In the study, a PSA test and physical exam are conducted every 6 months, and transrectal ultrasonography is performed annually. A core biopsy is performed upon entry to the study and again after 1 year; the frequency of later biopsies may vary depending on the outcome of the initial set of biopsies. The patients are surveyed twice a year about their quality of life and dietary habits. Additionally, a support group led by staff psychologists meets monthly to help patients deal with the anxiety that often results from not actively engaging in treatment and to provide information about prostate cancer.

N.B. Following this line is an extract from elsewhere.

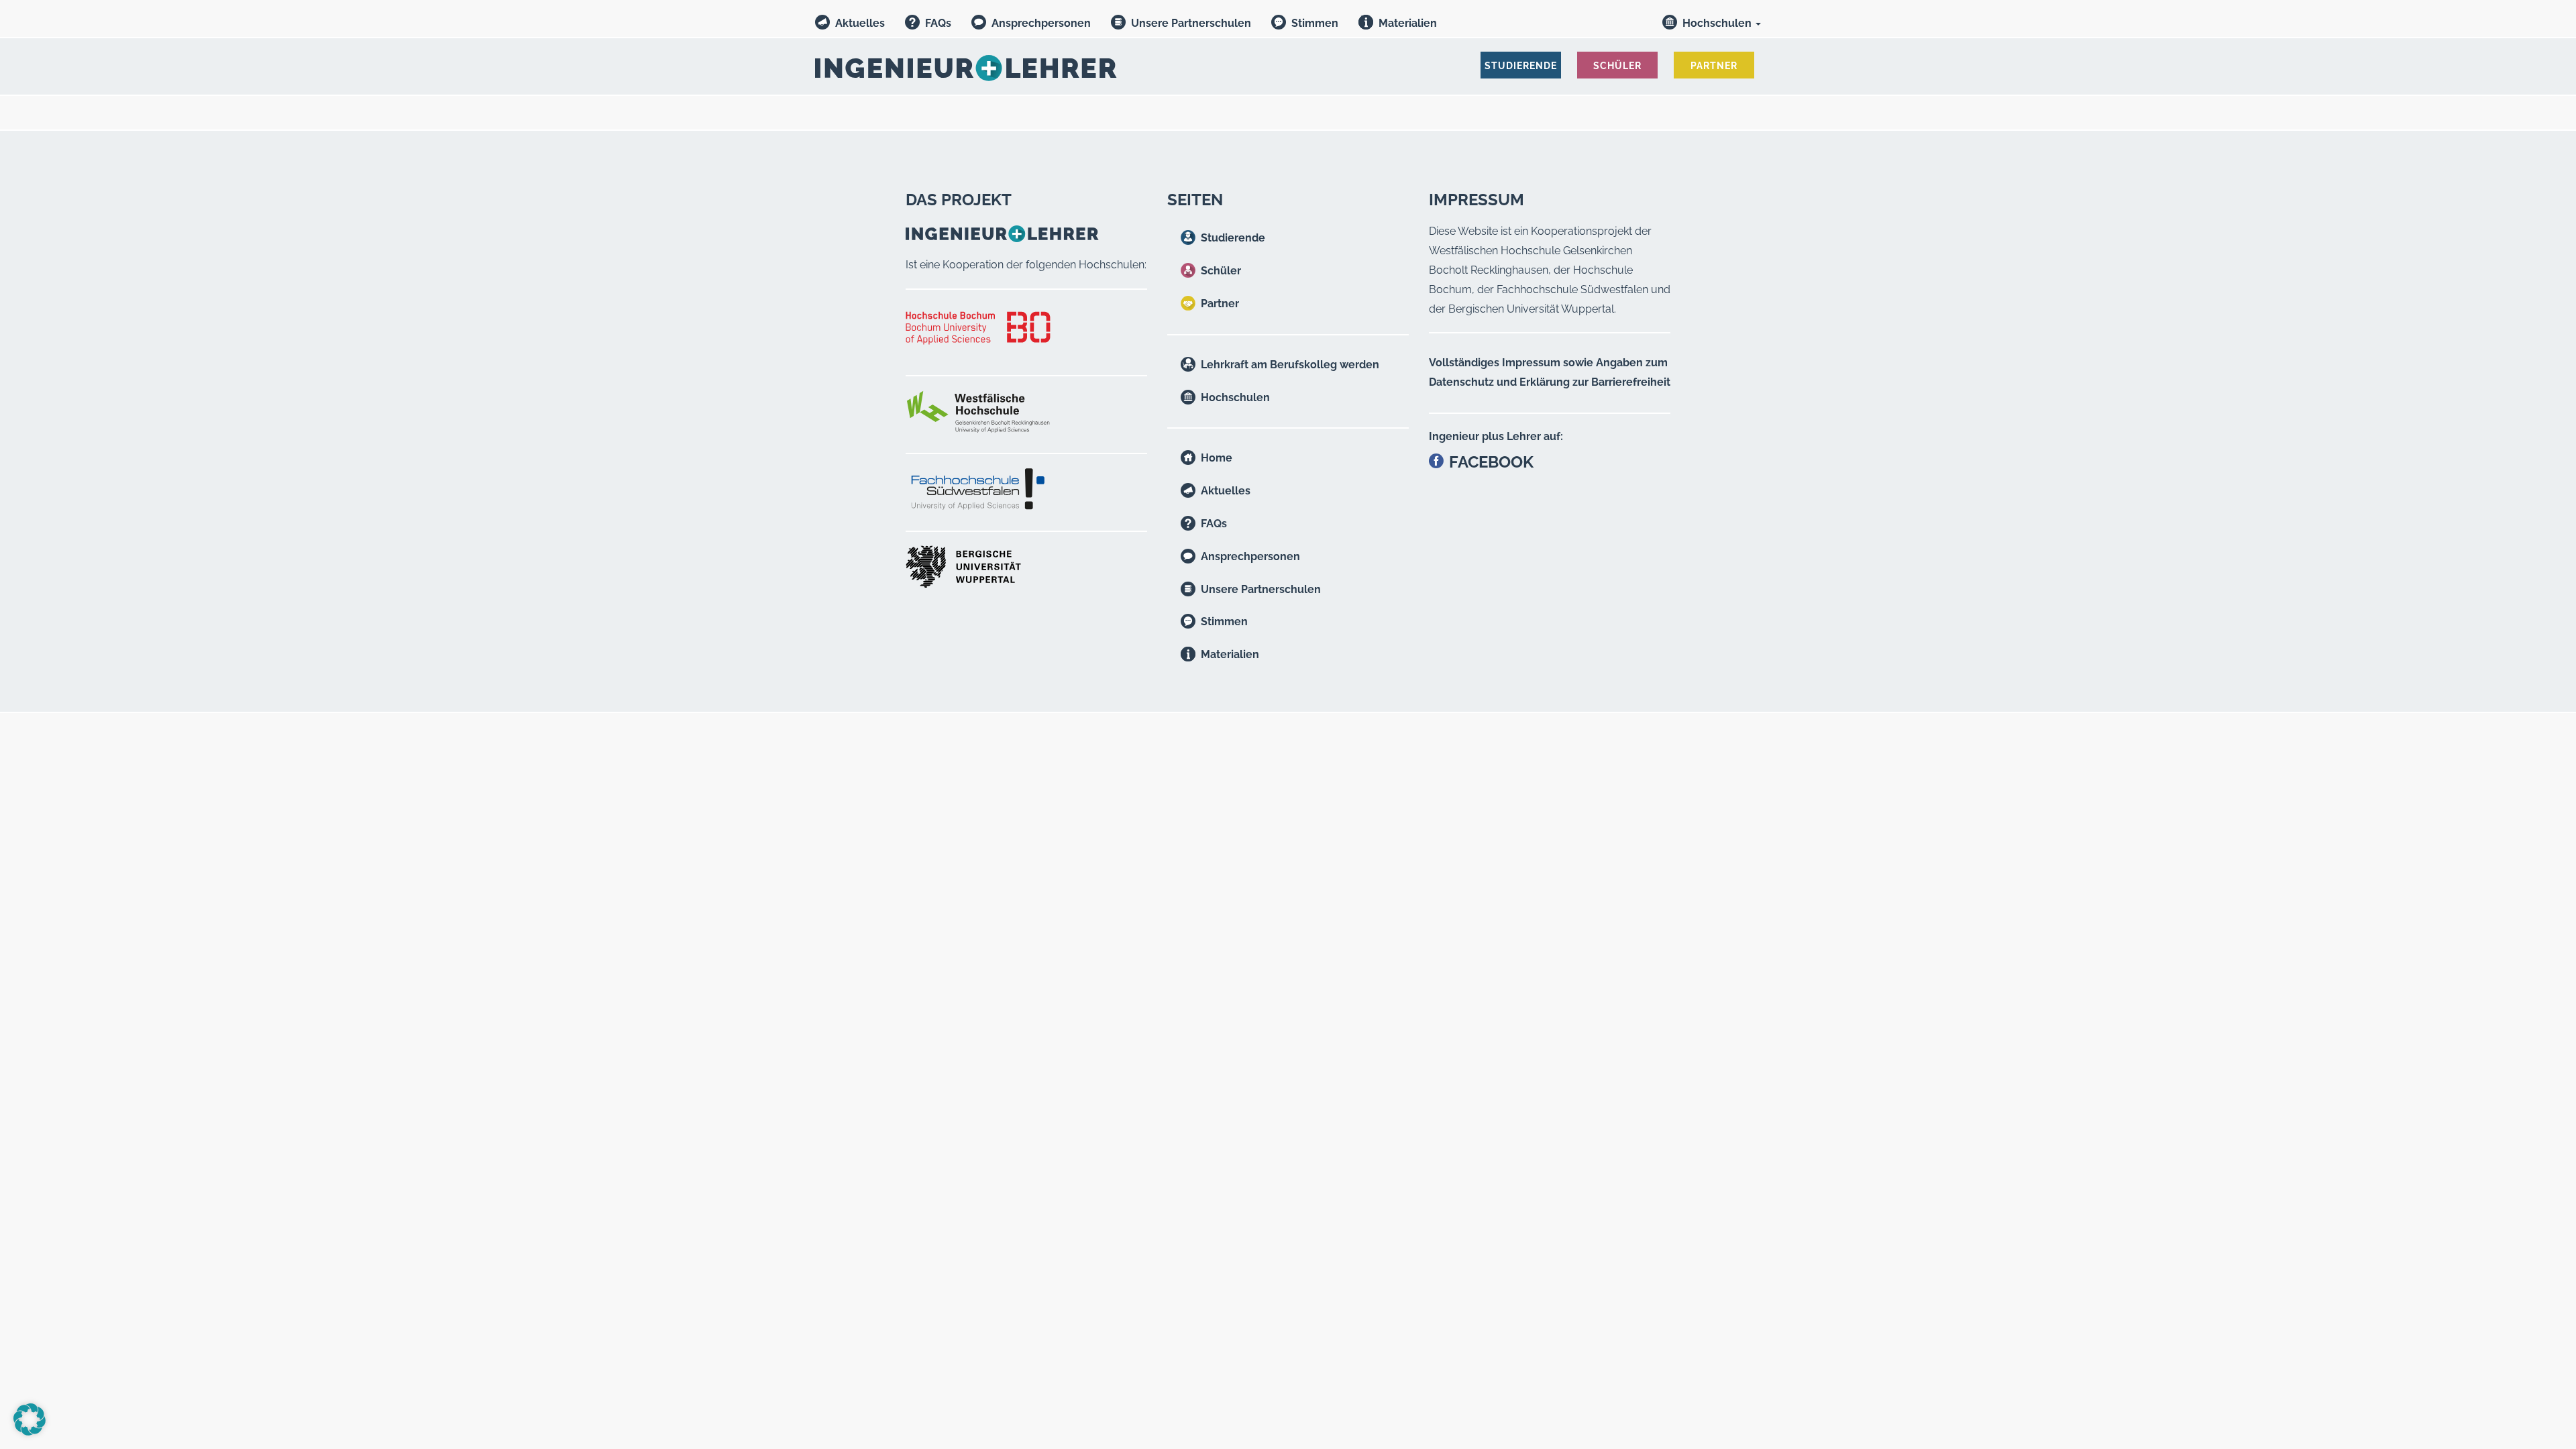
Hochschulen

Any of the following would trigger a recommendation to begin treatment: indication of cancer on repeat biopsy, upgrade of the patient’s Gleason score, an increase in tumor size, and a 30% increase in PSA level from the baseline level. The investigators have found that most patients do not meet the disease progression benchmarks during the first year of active surveillance.

Looking ahead

No long-term clinical data have been published on how robot-assisted surgery and active surveillance are improving patients’ quality of life, but the fact is that fewer damaging and unnecessary treatments are being done, Dr. Davis said. M. D. Anderson recently invested in a second surgical robot, one that will offer even better range of motion and will double the institution’s capacity for ever-more-popular robotic procedures. And the techniques are being refined, through such methods as a protocol designed by Dr. Davis that separates organ and lymph node dissection between two surgeons to see if this improves cancer control.

Meanwhile, research into alternative methods of treating prostate cancer continues. For example, an upcoming cryotherapy protocol for patients with early prostate cancer will attempt to control the disease by freezing part of the prostate.

“Compared to 10 or 20 years ago, we can offer prostate cancer patients a greater chance at recovery while minimizing quality-of-life complications,” Dr. Davis said, “and we will have even better therapy options in the future.”